More than 335 startup incubators and accelerators are currently operational in the country, creating 60,000 new direct jobs and up to 180,000 new indirect jobs

The top 10 strengths that have emerged in the Indian startup space, as per the Nasscom report, are:

  1. New startup hubs – 27 per cent of all Indian startups are based in emerging and new startup hubs while 15 per cent of startups funded startups are based in emerging and new startup hubs.
  2. Rising capabilities – Indian startups are active in over 20 sectors like energy, agritech, automotive, among others. Around 57 per cent of unicorns added in 2019 are from new, emerging sectors.
  3. Diffusion of deep-tech – 18 per cent of Indian startups are now leveraging deep-tech, up from 8 per cent in 2014. The deep-tech startup club has been growing at 40 per cent CAGR since 2014.
  4. Building on Digital India – India Stack has significantly expanded the total addressable market in India, currently, startups are leveraging stack to build innovative solutions and growing quickly. 
  5. Serving the underserved – 31 per cent of startups are serving small/medium businesses (25 per cent in 2014), 47 per cent of startups are serving low/middle-income set (43 per cent in 2014).
  6. Built in India, Branded Global – 21 per cent of Indian startups are focused on international markets, there has been a 14 per cent increase in global startups building products from India.
  7. Strengthening pipeline of potential unicorns – Over 50 startups have more than US$50 million in cumulative funding, there has also been a 3X growth in the number of new startups in 2019.
  8. 2nd Innings – Over 55 startup founders (min. 3 investments) are actively investing in India, while more than 150 startups have been founded by serial entrepreneurs, asserting confidence.
  9. Evolving Investor Landscape – More than 390 active institutional investors are currently active in India, up from 310 in 2018, also marking a 1.5X increase in private equity investors from 2018. 
  10. Intensifying corporate participation – Over 140 unique corporates were active in the startup scene in 2019, up 12-15% from 2018. Over 50 corporates have an active innovation program; up 12-15%.

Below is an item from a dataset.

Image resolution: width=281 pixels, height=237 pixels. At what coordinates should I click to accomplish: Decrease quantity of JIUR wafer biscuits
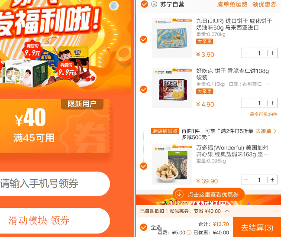coord(246,53)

A big reason behind the success of Indian technology startup space has been its rising capabilities in deep technology. Around 18 per of Indian startups are utilising deep-tech in their products and services that have opened up rich and sustainable opportunities. Indian startups are actively employing tools backed by next-gen technologies such as Artificial intelligence (AI), Internet of Things (IoT), big data and analytics, automation, blockchain, and AR/VR. This has led to Indian startups increasingly coming up with offerings around 3D printing, robotics, and drone technology. Indian technology startups have also successfully expanded their clientele amid businesses, representing more than 20 different industries, and individual consumers. This has further helped in building investor confidence. Going forward, improved access to foreign markets can help Indian tech startups grow even more rapidly. 

The industry has seen sustained growth of 12-15 per cent over the past decade with Indian startups gaining market internationally, apart from creating new demand in India’s untapped regions. Today, 44 per cent of Indian startups have markets internationally, while 21% are focusing primarily overseas. This expansion has been facilitated by both grassroots investment and acquisitions. Driven by favourable metrics, the Indian technology startup space is anticipated to expand four times over the next five years with the total number of unicorns reaching as many as 105. The tech startup industry, which currently has a cumulative valuation of around US$100 billion, will likely grow to US$390 billion. Startups in India currently provides direct and direct employment to around 430,000 and 1.6 million people, and this is expected to rise to 1.3 million and 4.4 million, respectively, boosting job creation.